§ GIVEN REQUEST: Reproduce the data below line for line, leaving every character unchanged.

§ EXTRACTED RECORDS:

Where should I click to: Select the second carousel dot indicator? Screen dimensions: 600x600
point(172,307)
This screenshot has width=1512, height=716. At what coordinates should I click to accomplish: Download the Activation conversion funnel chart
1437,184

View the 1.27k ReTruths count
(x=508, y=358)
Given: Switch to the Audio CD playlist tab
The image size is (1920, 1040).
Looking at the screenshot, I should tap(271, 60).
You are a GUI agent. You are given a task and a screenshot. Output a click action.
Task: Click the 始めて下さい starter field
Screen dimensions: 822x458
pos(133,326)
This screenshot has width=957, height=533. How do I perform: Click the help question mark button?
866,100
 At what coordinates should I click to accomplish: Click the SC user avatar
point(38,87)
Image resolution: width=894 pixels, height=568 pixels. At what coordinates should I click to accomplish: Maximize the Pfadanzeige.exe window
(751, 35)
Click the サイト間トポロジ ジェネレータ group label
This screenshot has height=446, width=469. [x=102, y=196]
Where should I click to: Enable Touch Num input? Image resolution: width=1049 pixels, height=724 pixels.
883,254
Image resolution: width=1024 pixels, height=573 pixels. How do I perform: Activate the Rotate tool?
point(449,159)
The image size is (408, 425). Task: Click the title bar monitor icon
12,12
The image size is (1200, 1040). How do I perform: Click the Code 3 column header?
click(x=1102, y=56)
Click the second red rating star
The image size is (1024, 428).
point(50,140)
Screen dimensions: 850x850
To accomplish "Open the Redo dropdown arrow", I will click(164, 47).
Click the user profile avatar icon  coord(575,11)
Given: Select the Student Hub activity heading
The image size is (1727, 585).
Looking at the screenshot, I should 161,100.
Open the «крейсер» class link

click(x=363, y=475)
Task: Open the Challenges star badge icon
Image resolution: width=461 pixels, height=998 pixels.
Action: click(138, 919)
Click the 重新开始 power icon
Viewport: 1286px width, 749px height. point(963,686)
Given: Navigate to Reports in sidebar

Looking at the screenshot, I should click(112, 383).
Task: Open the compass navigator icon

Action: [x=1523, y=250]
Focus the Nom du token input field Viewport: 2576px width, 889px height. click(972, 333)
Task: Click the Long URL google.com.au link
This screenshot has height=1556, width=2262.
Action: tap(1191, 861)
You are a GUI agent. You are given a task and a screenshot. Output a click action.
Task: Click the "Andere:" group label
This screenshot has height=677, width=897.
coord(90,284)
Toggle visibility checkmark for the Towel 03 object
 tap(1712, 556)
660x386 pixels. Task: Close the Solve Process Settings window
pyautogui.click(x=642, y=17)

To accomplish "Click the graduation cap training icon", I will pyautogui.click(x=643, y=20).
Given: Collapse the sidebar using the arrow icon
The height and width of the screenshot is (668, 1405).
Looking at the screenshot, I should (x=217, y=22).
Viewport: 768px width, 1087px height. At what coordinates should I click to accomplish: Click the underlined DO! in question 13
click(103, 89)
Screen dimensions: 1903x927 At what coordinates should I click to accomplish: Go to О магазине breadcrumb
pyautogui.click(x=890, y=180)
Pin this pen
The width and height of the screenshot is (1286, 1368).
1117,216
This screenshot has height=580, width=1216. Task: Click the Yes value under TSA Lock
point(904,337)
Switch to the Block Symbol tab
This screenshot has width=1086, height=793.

§ TASK SOLUTION:
Where should I click to: Select the second carousel dot indicator? Screen dimensions: 600x600
point(172,307)
This screenshot has width=1512, height=716. At what coordinates should I click to accomplish: Download the Activation conversion funnel chart
1437,184

View the 1.27k ReTruths count
(x=508, y=358)
Given: Switch to the Audio CD playlist tab
The image size is (1920, 1040).
Looking at the screenshot, I should tap(271, 60).
You are a GUI agent. You are given a task and a screenshot. Output a click action.
Task: Click the 始めて下さい starter field
Screen dimensions: 822x458
pos(133,326)
This screenshot has width=957, height=533. How do I perform: Click the help question mark button?
866,100
 At what coordinates should I click to accomplish: Click the SC user avatar
point(38,87)
Image resolution: width=894 pixels, height=568 pixels. At what coordinates should I click to accomplish: Maximize the Pfadanzeige.exe window
(751, 35)
Click the サイト間トポロジ ジェネレータ group label
This screenshot has height=446, width=469. [x=102, y=196]
Where should I click to: Enable Touch Num input? Image resolution: width=1049 pixels, height=724 pixels.
883,254
Image resolution: width=1024 pixels, height=573 pixels. How do I perform: Activate the Rotate tool?
point(449,159)
The image size is (408, 425). Task: Click the title bar monitor icon
12,12
The image size is (1200, 1040). How do I perform: Click the Code 3 column header?
click(x=1102, y=56)
Click the second red rating star
The image size is (1024, 428).
point(50,140)
Screen dimensions: 850x850
To accomplish "Open the Redo dropdown arrow", I will click(164, 47).
Click the user profile avatar icon  coord(575,11)
Given: Select the Student Hub activity heading
The image size is (1727, 585).
Looking at the screenshot, I should 161,100.
Open the «крейсер» class link

click(x=363, y=475)
Task: Open the Challenges star badge icon
Image resolution: width=461 pixels, height=998 pixels.
Action: click(138, 919)
Click the 重新开始 power icon
Viewport: 1286px width, 749px height. point(963,686)
Given: Navigate to Reports in sidebar

Looking at the screenshot, I should click(112, 383).
Task: Open the compass navigator icon

Action: [x=1523, y=250]
Focus the Nom du token input field Viewport: 2576px width, 889px height. click(972, 333)
Task: Click the Long URL google.com.au link
This screenshot has height=1556, width=2262.
Action: tap(1191, 861)
You are a GUI agent. You are given a task and a screenshot. Output a click action.
Task: Click the "Andere:" group label
This screenshot has height=677, width=897.
coord(90,284)
Toggle visibility checkmark for the Towel 03 object
 tap(1712, 556)
660x386 pixels. Task: Close the Solve Process Settings window
pyautogui.click(x=642, y=17)

To accomplish "Click the graduation cap training icon", I will pyautogui.click(x=643, y=20).
Given: Collapse the sidebar using the arrow icon
The height and width of the screenshot is (668, 1405).
Looking at the screenshot, I should (x=217, y=22).
Viewport: 768px width, 1087px height. At what coordinates should I click to accomplish: Click the underlined DO! in question 13
click(103, 89)
Screen dimensions: 1903x927 At what coordinates should I click to accomplish: Go to О магазине breadcrumb
pyautogui.click(x=890, y=180)
Pin this pen
The width and height of the screenshot is (1286, 1368).
1117,216
This screenshot has height=580, width=1216. Task: Click the Yes value under TSA Lock
point(904,337)
Switch to the Block Symbol tab
This screenshot has width=1086, height=793.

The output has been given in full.